GIVEN PROBLEM — Copy the records below word for word, from the first line through the line that contains "coordinates (816, 123).".

GIVEN ENTRIES —
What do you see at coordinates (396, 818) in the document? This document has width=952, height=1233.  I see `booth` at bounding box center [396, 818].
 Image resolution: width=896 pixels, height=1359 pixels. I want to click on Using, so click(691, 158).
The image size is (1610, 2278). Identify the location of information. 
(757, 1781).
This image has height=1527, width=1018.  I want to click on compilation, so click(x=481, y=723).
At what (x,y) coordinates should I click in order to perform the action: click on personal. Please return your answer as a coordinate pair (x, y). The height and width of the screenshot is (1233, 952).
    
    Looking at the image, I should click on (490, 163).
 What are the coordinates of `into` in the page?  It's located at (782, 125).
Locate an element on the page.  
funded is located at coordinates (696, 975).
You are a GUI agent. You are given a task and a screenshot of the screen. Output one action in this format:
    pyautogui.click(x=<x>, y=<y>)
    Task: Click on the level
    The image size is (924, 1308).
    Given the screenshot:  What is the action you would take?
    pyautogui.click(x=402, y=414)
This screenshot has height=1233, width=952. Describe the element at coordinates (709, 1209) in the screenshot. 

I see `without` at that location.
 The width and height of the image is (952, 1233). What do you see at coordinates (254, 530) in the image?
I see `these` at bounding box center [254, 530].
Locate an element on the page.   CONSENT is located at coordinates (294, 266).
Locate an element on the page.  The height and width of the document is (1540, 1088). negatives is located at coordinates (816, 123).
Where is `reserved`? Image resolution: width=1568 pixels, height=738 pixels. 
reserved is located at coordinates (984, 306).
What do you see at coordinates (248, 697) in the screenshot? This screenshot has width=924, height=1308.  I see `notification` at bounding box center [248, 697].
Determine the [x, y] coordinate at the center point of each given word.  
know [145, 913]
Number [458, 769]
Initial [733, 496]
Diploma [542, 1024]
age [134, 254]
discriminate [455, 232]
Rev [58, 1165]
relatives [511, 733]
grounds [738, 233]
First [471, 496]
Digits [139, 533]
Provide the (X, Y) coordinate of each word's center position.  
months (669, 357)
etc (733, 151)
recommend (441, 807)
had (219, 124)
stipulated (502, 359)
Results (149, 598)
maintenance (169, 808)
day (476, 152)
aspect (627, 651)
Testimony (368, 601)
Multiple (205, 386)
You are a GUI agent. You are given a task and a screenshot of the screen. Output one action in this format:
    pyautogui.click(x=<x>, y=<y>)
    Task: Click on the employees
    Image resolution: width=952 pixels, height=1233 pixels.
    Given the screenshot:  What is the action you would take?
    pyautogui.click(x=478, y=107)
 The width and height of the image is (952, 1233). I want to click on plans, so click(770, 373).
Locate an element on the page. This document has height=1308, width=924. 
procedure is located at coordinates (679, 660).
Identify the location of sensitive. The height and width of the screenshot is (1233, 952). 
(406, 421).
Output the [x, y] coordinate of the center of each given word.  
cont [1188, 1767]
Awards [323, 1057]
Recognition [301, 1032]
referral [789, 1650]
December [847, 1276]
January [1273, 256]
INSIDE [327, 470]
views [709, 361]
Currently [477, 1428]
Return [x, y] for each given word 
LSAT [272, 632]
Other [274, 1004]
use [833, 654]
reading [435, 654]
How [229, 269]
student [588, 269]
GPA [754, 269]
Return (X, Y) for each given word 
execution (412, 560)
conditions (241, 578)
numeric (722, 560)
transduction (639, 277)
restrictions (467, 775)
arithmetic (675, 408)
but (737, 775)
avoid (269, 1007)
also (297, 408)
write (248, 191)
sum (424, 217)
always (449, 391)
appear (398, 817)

IN RESPONSE —
What do you see at coordinates (396, 818) in the document? This document has width=952, height=1233.  I see `booth` at bounding box center [396, 818].
 Image resolution: width=896 pixels, height=1359 pixels. I want to click on Using, so click(691, 158).
The image size is (1610, 2278). Identify the location of information. 
(757, 1781).
This image has height=1527, width=1018.  I want to click on compilation, so click(x=481, y=723).
At what (x,y) coordinates should I click in order to perform the action: click on personal. Please return your answer as a coordinate pair (x, y). The height and width of the screenshot is (1233, 952).
    
    Looking at the image, I should click on (490, 163).
 What are the coordinates of `into` in the page?  It's located at (782, 125).
Locate an element on the page.  
funded is located at coordinates (696, 975).
You are a GUI agent. You are given a task and a screenshot of the screen. Output one action in this format:
    pyautogui.click(x=<x>, y=<y>)
    Task: Click on the level
    The image size is (924, 1308).
    Given the screenshot:  What is the action you would take?
    pyautogui.click(x=402, y=414)
This screenshot has height=1233, width=952. Describe the element at coordinates (709, 1209) in the screenshot. 

I see `without` at that location.
 The width and height of the image is (952, 1233). What do you see at coordinates (254, 530) in the image?
I see `these` at bounding box center [254, 530].
Locate an element on the page.   CONSENT is located at coordinates (294, 266).
Locate an element on the page.  The height and width of the document is (1540, 1088). negatives is located at coordinates (816, 123).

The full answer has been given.